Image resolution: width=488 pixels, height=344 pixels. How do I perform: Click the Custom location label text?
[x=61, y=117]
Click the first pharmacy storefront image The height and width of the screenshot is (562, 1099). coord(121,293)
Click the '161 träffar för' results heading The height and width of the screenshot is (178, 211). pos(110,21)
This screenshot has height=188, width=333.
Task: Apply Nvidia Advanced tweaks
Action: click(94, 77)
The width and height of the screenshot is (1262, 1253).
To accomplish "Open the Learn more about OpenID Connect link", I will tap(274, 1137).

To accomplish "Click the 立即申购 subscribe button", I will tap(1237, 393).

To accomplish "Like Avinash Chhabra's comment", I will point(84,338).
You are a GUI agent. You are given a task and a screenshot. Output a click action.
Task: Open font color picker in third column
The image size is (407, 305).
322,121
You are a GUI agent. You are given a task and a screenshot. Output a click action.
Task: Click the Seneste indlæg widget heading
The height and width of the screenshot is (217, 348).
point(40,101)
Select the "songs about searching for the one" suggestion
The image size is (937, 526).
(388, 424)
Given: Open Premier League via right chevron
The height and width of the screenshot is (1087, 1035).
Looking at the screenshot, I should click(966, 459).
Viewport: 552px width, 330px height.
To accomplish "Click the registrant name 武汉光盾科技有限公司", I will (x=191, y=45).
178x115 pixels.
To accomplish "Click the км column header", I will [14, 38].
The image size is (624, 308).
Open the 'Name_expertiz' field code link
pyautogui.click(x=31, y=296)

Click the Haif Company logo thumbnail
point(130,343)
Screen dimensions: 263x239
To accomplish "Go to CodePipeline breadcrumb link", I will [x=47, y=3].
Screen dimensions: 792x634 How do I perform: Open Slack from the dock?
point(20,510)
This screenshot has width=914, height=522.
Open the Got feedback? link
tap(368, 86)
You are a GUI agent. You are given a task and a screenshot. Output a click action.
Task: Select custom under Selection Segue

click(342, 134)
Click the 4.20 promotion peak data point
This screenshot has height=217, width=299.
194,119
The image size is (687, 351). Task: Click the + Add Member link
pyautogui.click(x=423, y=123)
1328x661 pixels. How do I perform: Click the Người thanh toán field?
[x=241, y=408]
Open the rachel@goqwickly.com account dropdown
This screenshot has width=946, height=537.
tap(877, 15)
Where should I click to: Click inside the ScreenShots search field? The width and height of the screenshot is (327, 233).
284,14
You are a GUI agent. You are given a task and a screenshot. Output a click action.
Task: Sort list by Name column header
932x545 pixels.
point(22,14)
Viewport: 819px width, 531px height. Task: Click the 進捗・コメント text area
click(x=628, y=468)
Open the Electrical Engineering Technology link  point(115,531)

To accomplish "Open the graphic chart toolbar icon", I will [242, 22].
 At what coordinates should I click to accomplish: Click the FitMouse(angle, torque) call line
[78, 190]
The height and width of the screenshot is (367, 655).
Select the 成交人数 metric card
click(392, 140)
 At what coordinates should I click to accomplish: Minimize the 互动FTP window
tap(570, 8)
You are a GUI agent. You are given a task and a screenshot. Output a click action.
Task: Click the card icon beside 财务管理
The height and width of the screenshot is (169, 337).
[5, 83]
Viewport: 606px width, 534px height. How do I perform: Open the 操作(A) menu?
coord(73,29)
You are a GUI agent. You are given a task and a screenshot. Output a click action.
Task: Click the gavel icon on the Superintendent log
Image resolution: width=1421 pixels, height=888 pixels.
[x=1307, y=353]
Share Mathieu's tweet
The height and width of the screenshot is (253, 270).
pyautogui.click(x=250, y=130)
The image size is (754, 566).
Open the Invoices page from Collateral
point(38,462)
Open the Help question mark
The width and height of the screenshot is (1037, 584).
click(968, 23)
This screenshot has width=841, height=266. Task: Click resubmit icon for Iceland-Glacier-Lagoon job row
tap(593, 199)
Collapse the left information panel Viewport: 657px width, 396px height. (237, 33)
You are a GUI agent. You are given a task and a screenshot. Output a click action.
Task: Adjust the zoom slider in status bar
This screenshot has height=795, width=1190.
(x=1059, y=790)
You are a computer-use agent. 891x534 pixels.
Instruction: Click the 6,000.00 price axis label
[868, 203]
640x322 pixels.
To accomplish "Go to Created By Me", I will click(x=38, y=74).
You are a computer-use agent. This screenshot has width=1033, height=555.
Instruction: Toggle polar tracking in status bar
--------------------------------
> [Task prompt]
Return every line of the listing above without any changes, from its first record to its last.

> [Complete answer]
Image resolution: width=488 pixels, height=344 pixels. How do I perform: Click the Custom location label text?
[x=61, y=117]
Click the first pharmacy storefront image The height and width of the screenshot is (562, 1099). coord(121,293)
Click the '161 träffar för' results heading The height and width of the screenshot is (178, 211). pos(110,21)
This screenshot has height=188, width=333.
Task: Apply Nvidia Advanced tweaks
Action: click(94, 77)
The width and height of the screenshot is (1262, 1253).
To accomplish "Open the Learn more about OpenID Connect link", I will tap(274, 1137).

To accomplish "Click the 立即申购 subscribe button", I will tap(1237, 393).

To accomplish "Like Avinash Chhabra's comment", I will point(84,338).
You are a GUI agent. You are given a task and a screenshot. Output a click action.
Task: Open font color picker in third column
The image size is (407, 305).
322,121
You are a GUI agent. You are given a task and a screenshot. Output a click action.
Task: Click the Seneste indlæg widget heading
The height and width of the screenshot is (217, 348).
point(40,101)
Select the "songs about searching for the one" suggestion
The image size is (937, 526).
(388, 424)
Given: Open Premier League via right chevron
The height and width of the screenshot is (1087, 1035).
Looking at the screenshot, I should click(966, 459).
Viewport: 552px width, 330px height.
To accomplish "Click the registrant name 武汉光盾科技有限公司", I will (x=191, y=45).
178x115 pixels.
To accomplish "Click the км column header", I will [14, 38].
The image size is (624, 308).
Open the 'Name_expertiz' field code link
pyautogui.click(x=31, y=296)

Click the Haif Company logo thumbnail
point(130,343)
Screen dimensions: 263x239
To accomplish "Go to CodePipeline breadcrumb link", I will [x=47, y=3].
Screen dimensions: 792x634 How do I perform: Open Slack from the dock?
point(20,510)
This screenshot has width=914, height=522.
Open the Got feedback? link
tap(368, 86)
You are a GUI agent. You are given a task and a screenshot. Output a click action.
Task: Select custom under Selection Segue

click(342, 134)
Click the 4.20 promotion peak data point
This screenshot has height=217, width=299.
194,119
The image size is (687, 351). Task: Click the + Add Member link
pyautogui.click(x=423, y=123)
1328x661 pixels. How do I perform: Click the Người thanh toán field?
[x=241, y=408]
Open the rachel@goqwickly.com account dropdown
This screenshot has width=946, height=537.
tap(877, 15)
Where should I click to: Click inside the ScreenShots search field? The width and height of the screenshot is (327, 233).
284,14
You are a GUI agent. You are given a task and a screenshot. Output a click action.
Task: Sort list by Name column header
932x545 pixels.
point(22,14)
Viewport: 819px width, 531px height. Task: Click the 進捗・コメント text area
click(x=628, y=468)
Open the Electrical Engineering Technology link  point(115,531)

To accomplish "Open the graphic chart toolbar icon", I will [242, 22].
 At what coordinates should I click to accomplish: Click the FitMouse(angle, torque) call line
[78, 190]
The height and width of the screenshot is (367, 655).
Select the 成交人数 metric card
click(392, 140)
 At what coordinates should I click to accomplish: Minimize the 互动FTP window
tap(570, 8)
You are a GUI agent. You are given a task and a screenshot. Output a click action.
Task: Click the card icon beside 财务管理
The height and width of the screenshot is (169, 337).
[5, 83]
Viewport: 606px width, 534px height. How do I perform: Open the 操作(A) menu?
coord(73,29)
You are a GUI agent. You are given a task and a screenshot. Output a click action.
Task: Click the gavel icon on the Superintendent log
Image resolution: width=1421 pixels, height=888 pixels.
[x=1307, y=353]
Share Mathieu's tweet
The height and width of the screenshot is (253, 270).
pyautogui.click(x=250, y=130)
The image size is (754, 566).
Open the Invoices page from Collateral
point(38,462)
Open the Help question mark
The width and height of the screenshot is (1037, 584).
click(968, 23)
This screenshot has width=841, height=266. Task: Click resubmit icon for Iceland-Glacier-Lagoon job row
tap(593, 199)
Collapse the left information panel Viewport: 657px width, 396px height. (237, 33)
You are a GUI agent. You are given a task and a screenshot. Output a click action.
Task: Adjust the zoom slider in status bar
This screenshot has height=795, width=1190.
(x=1059, y=790)
You are a computer-use agent. 891x534 pixels.
Instruction: Click the 6,000.00 price axis label
[868, 203]
640x322 pixels.
To accomplish "Go to Created By Me", I will click(x=38, y=74).
You are a computer-use agent. This screenshot has width=1033, height=555.
Instruction: Toggle polar tracking in status bar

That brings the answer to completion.